Annapolis Noir, Baby

"Try to leave out the part that readers tend to skip."

Elmore Leonard, from "10 Tips on Writing"

Long live Dutch.

Elmore Leonard died this week. He was 87 and was at work on his 46th novel. That's a book every other year if he had started writing fresh from the womb, which don't put past him.

Leonard, who preferred the name Dutch, was the pulp minimalistic master of the dumb crook genre from Get Shorty and Freaky Deaky to Out of Sight and Rum Punch. His lightning-rod dialogue lit up the page and showed readers -- and reminded writers -- that dialogue is action.

Stories abound this week on Leonard, including encore appearances of his tips for writers and his punchy first book lines. (One of my favorites: "He could not get used to going to the girl's apartment" -- from 52 Pick-Up.)

His passing has rekindled my loyalty to another writer of the art of dark fiction. Someone closer to home.

James M. Cain was born in 1892 to parents who lived in the Paca-Carroll House on the campus of St. John's in Annapolis. (His father taught there.) Young Cain skipped a few grades and landed at Washington College in Chestertown at age 14. He later taught for a while, but his heart wasn't in it.

Some years later -- and this warms my heart -- Cain became a newspaper man. He worked for The Baltimore Sun and became lifelong friends with H.L. Mencken. But newspaper pay, then and now, can be tough pull for the ambitious, talented, lucky or all three.

Cain went west to Hollywood and made weekly fortunes hacking for the studios. When he wasn't writing screenplays, he wrote novels.

Oh, but what hacking.

In the 1930s, Cain produced a trilogy of "hard-boiled" mysteries that remain an unparalleled string of noir classics. His low-down characters were prone to great violence, great sex, and great demise.

Allow me to tick off The Big Three:

The Postman Always Rings Twice.

Double Indemnity

Mildred Pierce.

And the stars of those movies:

Lana Turner

Barbara Stanwyck

Joan Crawford.

Allow me a moment to think about Lana Turner's Cora in Postman.

You don't read Postman -- you feel it in your bones. The violence is essentially off-camera but not the tension, the momentum, the attraction between Frank Chambers, the drifter who stumbles into the Twin Oaks Tavern, and Cora, the Greek's twitchy wife. They plot to kill the Greek so they can start a life together, so they can be free. They scheme to make it look like a car accident. The plan works until it doesn't.
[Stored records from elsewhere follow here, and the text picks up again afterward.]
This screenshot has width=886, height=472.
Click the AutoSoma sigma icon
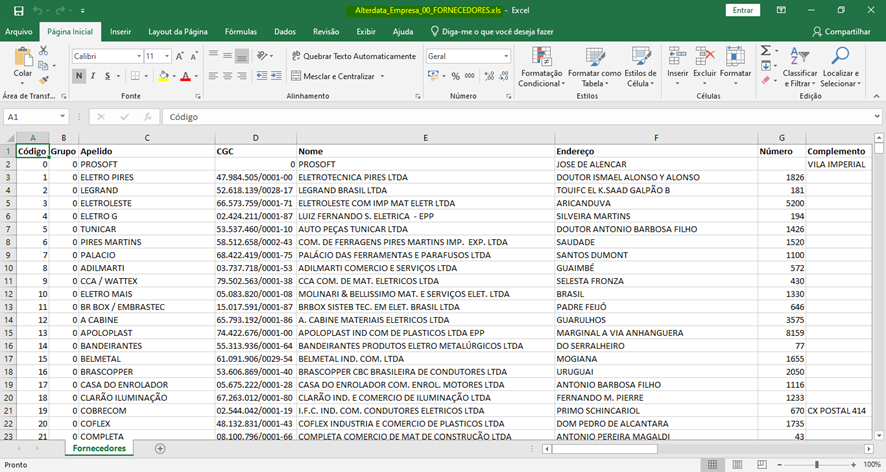765,50
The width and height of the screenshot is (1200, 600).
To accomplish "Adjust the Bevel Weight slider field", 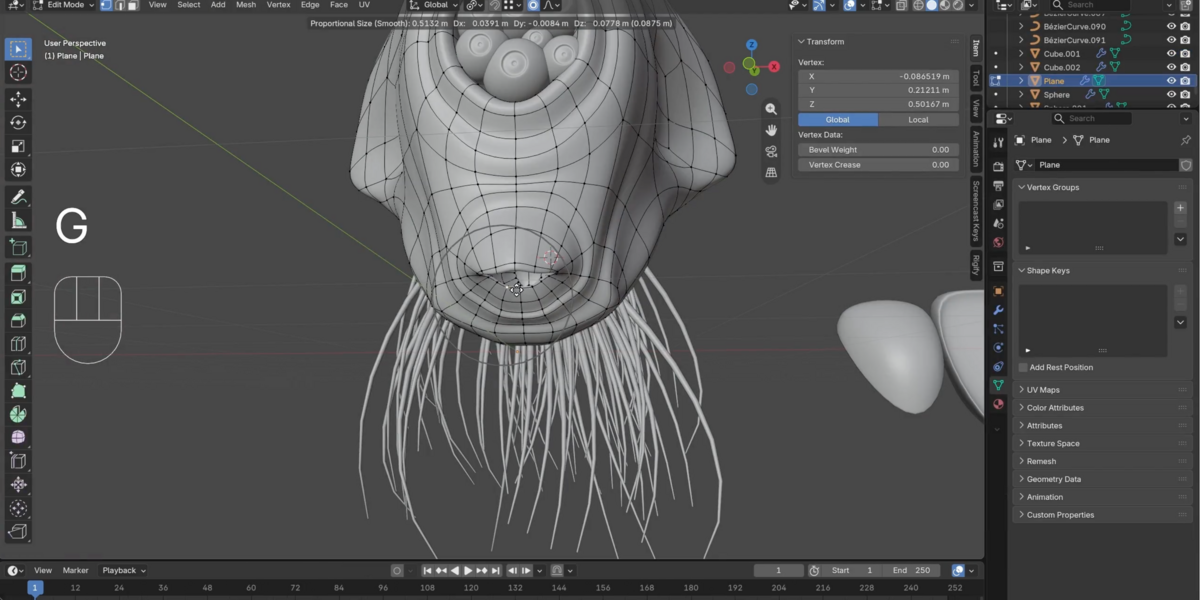I will click(877, 150).
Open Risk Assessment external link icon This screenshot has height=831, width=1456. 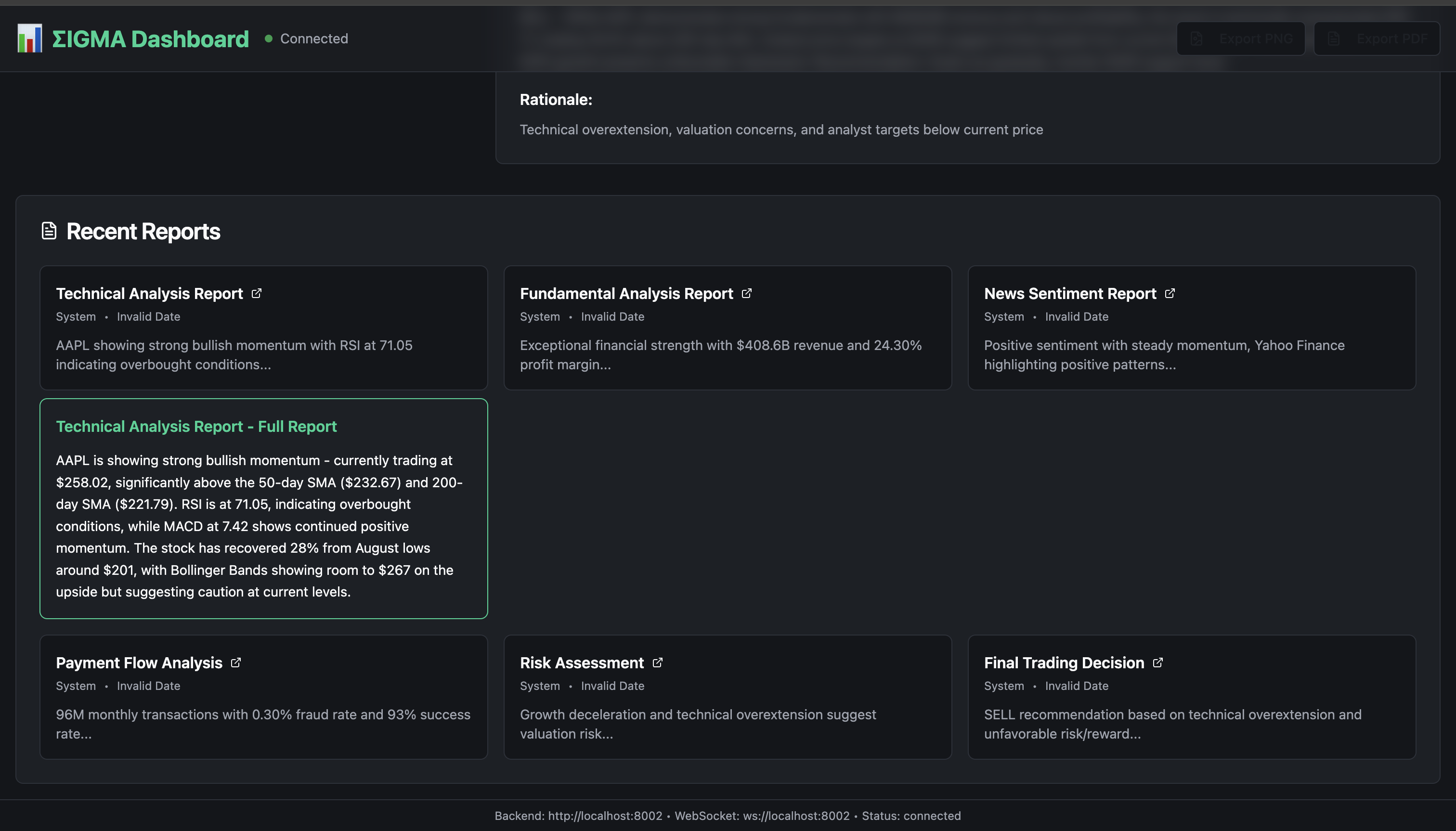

"There's just one thing. We've got to be in love. If we love each other, then nothing matters."

"Well, do we?"

"I'll be the first one to say it. I love you, Frank."

"I love you, Cora."

"Kiss me."

They are doomed. It's only fair. They're killers. But we are in their pockets until the end. Just like I've been with them from the cable dramas in my life -- Dexter, Boardwalk Empire, Breaking Bad.

Dexter Morgan. Nucky Thompson. Walter White.

Frank and Cora.

Breaking bad until they're broken and leaving us wanting more.

This post has been updated since its original publication.